Samenvattend was de juridische inbedding van de positie van MH-er ten opzichte van verpleegkundigen en ambulanceverpleegkundigen tot 2017 in zoverre anders dat alleen laatstgenoemden, weliswaar in opdracht, maar zonder toezicht en tussenkomst van een zelfstandig bevoegde, bepaalde aangewezen voorbehouden handelingen mochten verrichten.
Vanaf 1 mei 2017 is deze situatie veranderd. Per die datum is het Tijdelijk besluit zelfstandige bevoegdheid bachelor medisch hulpverlener in werking getreden, waarmee de MH-er voor een termijn van 5 jaar wordt aangewezen als zelfstandig bevoegd tot het (onder voorwaarden) verrichten van in artikel 7 van dat besluit aangewezen voorbehouden handelingen, waaronder ook het geven van (bepaalde type) injecties, het verrichten van (bepaalde vormen van) katheterisaties en puncties en het toepassen van electieve cardioversie en defibrillatie. Daarmee was het beroep van MH-er alsnog juridisch in de Wet BIG “ingebed” en het verschil met de verpleegkundige in dat opzicht opgeheven.

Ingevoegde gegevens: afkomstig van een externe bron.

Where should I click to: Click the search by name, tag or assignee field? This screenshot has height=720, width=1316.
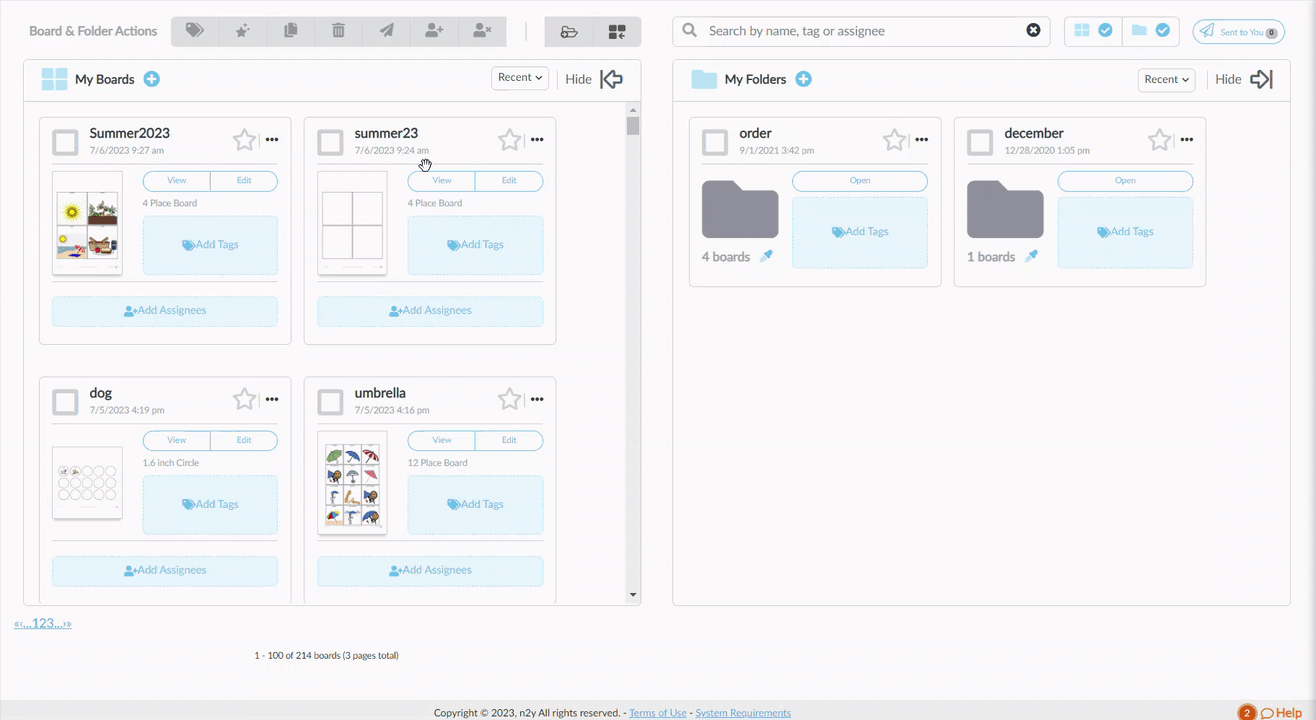[x=862, y=31]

De verwijten die de studenten de HAN maken zien echter op de periode vóór 2017.
5.9.
De HAN betwist het geschetste verschil in positie tussen verpleegkundigen en MH-ers niet. Zij betwist echter wel dat er een verband is, althans een voor haar voorzienbaar verband, tussen het gebrek aan stageplaatsen en het ontbreken van de inbedding in de Wet-BIG.
5.10.
Ten aanzien van dat verband overweegt de rechtbank dat de HAN zelf dat verband wel heeft gelegd in eerdere analyses van de problemen rond het gebrek aan stageplaatsen en haar communicatie daarover naar het ministerie van VWS. In haar brief van 9 november 2012 gericht aan het ministerie van VWS schrijft de HAN als volgt:
Voor het welslagen van de introductie van de BMH in de zorg, het behoud van draagvlak in het werkveld én het borgen van de kwaliteit van de HBO-bacheloropleiding Medische Hulpverlening is het cruciaal dat de juridische inbedding van deze professional in de wet BIG op afzienbare termijn wordt gerealiseerd. Alleen zo ontstaat immers duidelijkheid over de bevoegdheid van de BMH betreffende het uitvoeren van voorbehouden handelingen.
Het ontbreken van een dergelijke juridische regeling voor de BMH baart niet alleen zorgen over de inzetbaarheid van toekomstige afgestudeerden in het werkveld maar is momenteel ook één van de oorzaken dat onderwijs en werkveld belemmeringen ervaren bij het creëren van voldoende stageplaatsen voor de eerste cohorten studenten van de drie betrokken hogescholen. De instellingen in het werkveld, en overigens de Inspectie voor de Gezondheidszorg, voorzien namelijk risico’s in de sfeer van patiëntveiligheid en juridische aansprakelijkheid. Voor oplossingen van de resterende problematiek rond stageplaatsen zien werkveld en instellingen diverse oplossingsrichtingen die in bijgaande notitie zijn geschetst.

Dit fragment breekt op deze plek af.